**PAGE EXTRACT:**
___

There’s no denying the contemporary trend to “narrativize” otherwise fact-based documentaries, filmmakers shaping reams of footage into something resembling the three-act structure of the average mainstream narrative film (recent Sundance favorites All That Breathes and Against the Tide spring immediately to mind). It’s an understandable mode, as more filmmakers of more challenging work like Frederick Wiseman remain a largely niche concern, while even more demanding figures like Wang Bing barely get U.S. distribution at all. Grasshopper Republic deserves some credit, then, for its willingness to unmoor or otherwise flummox viewers, even if it can’t help but occasionally contort itself to fit this narrativized mold. Still, the noticeable lack of narration and absence of talking heads allow for a certain degree of (very welcome) sensory immersion. If this isn’t quite at the level of Lucien Castaing-Taylor and Véréna Paravel’s Leviathan or De Humani Corporis Fabrica, it’s far more engaging than another HBO-produced PowerPoint presentation or a bloated Netflix true crime serial.

___

[Dataset records]
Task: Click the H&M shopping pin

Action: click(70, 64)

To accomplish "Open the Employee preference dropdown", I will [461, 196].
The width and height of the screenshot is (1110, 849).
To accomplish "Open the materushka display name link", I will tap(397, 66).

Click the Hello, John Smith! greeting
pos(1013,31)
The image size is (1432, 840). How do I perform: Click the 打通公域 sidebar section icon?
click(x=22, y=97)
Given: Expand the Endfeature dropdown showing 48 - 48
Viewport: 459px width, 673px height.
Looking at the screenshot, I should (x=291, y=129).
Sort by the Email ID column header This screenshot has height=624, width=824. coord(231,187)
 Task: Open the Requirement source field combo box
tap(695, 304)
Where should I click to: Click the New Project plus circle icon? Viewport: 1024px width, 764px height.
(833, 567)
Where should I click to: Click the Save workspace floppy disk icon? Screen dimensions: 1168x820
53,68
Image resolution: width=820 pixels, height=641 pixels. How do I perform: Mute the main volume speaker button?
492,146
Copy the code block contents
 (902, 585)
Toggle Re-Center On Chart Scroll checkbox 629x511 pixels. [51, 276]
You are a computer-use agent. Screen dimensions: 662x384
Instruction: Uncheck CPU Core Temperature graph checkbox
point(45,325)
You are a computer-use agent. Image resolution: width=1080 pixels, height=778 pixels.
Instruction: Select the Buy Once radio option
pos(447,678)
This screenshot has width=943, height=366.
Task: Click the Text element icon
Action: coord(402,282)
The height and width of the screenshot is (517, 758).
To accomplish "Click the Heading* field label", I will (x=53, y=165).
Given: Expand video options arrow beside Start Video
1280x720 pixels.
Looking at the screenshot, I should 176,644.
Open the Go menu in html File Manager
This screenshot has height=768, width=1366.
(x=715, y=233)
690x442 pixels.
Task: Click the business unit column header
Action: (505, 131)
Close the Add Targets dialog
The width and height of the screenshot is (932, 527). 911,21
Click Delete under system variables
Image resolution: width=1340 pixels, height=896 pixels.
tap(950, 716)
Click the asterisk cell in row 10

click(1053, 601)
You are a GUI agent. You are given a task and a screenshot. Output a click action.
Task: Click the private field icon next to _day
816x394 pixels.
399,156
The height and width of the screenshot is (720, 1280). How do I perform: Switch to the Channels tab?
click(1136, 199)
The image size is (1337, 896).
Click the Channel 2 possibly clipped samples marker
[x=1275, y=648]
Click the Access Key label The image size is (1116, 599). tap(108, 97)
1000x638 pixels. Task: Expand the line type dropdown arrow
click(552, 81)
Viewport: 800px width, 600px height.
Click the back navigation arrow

___

**TASK BRIEF:** Please name the recent Sundance favorites that the review of Grasshopper Republic cites as examples of the trend to "narrativize" documentaries.

**REPLY TO THE TASK:** All That Breathes and Against the Tide